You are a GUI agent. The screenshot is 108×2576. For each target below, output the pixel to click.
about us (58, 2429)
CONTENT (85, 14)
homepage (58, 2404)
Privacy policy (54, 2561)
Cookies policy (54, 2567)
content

### [Problem requirements]
Each line of the records should be transcribed without change.

### [Task answer]
You are a GUI agent. The screenshot is 108×2576. For each target below, output the pixel to click.
about us (58, 2429)
CONTENT (85, 14)
homepage (58, 2404)
Privacy policy (54, 2561)
Cookies policy (54, 2567)
content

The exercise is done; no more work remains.